§ **TEXTE DE LECTURE**:

================================

« L'émerveillement, c'est de renouer concrètement avec l'oubli. Retrouver un adulte là où j'avais laissé un enfant, et le même paysage, inchangé. Cette part de mon temps que je pensais "passée" et dont je m'aperçois aujourd'hui qu'elle était la trame même de mon actualité. Et alors, c'est une confirmation : la plus haute conscience du réel passe aussi par le chemin de l'oubli. Les expériences extrêmes, celles que l'on a portées en effigie sa vie durant, on les a parfois vécues dans un sommeil. Trop puissantes pour nos courtes personnes, trop amples, c'est dans un autre temps, lors d'un réveil aléatoire, que peut-être elles exhaleront leur suc. Ce suc : la précieuse sensation de ce nouveau voyage.
Et finalement, le miracle c'est de retrouver ce que je ne savais pas avoir perdu. c'est de retrouver tout "comme au premier jour". Tout est intact, non par rapport à une image d'autrefois que le temps aurait lessivée et dont il ne resterait que le filigrane automatique, mais comme la virginité dont on parlerait à propos d'une femme dont le mariage n'aurait jamais été consommé. (p.62) »
«
Face à ce qui se dérobe », c'est à ce titre d'
Henri Michaux, et à ce qu'il désigne de la volatilité de notre perception, que
Paule du Bouchet fait plusieurs fois référence dans ce nouveau récit, un retour dans les Andes qui nous fait partager, avec la plus sensible des poésies et une vraie réflexion sur la relation entre notre mémoire et notre identité, ses émotions face à la résurgence de l'oublié et au passage du temps.
A la fin de l'année 1974, l'écrivaine est partie, avec son compagnon d'alors, dans un village d'Indiens quechua (qui, vivant bien à l'écart sur les hauteurs de l'Altiplano péruvien, ne l'attendait pas), pour y vivre pendant quelques mois. Revenue en Europe, séparée très vite de son ami, ce séjour à l'écart de tout est devenu rapidement comme une parenthèse exceptionnelle dans son existence, comme un moment isolé, sans écho avec le reste de sa vie.

================================

§ **DONNÉES FOURNIES**:

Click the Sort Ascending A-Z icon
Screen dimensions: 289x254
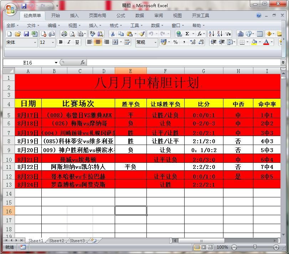coord(211,34)
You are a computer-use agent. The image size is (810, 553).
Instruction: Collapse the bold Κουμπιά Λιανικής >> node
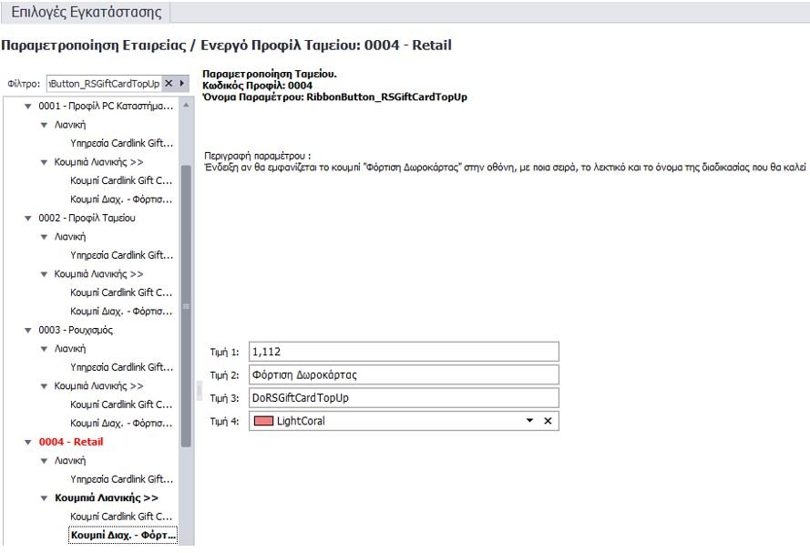click(x=44, y=498)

================================

§ **CONSIGNE GÉNÉRALE**: Modifiez le texte de lecture sur ce retour dans les Andes dans le passage allant de « A la fin de » jusqu'à « reste de sa vie. », en remplaçant « compagnon » par « partenaire ».

§ **RÉSULTAT PRODUIT**:
A la fin de l'année 1974, l'écrivaine est partie, avec son partenaire d'alors, dans un village d'Indiens quechua (qui, vivant bien à l'écart sur les hauteurs de l'Altiplano péruvien, ne l'attendait pas), pour y vivre pendant quelques mois. Revenue en Europe, séparée très vite de son ami, ce séjour à l'écart de tout est devenu rapidement comme une parenthèse exceptionnelle dans son existence, comme un moment isolé, sans écho avec le reste de sa vie.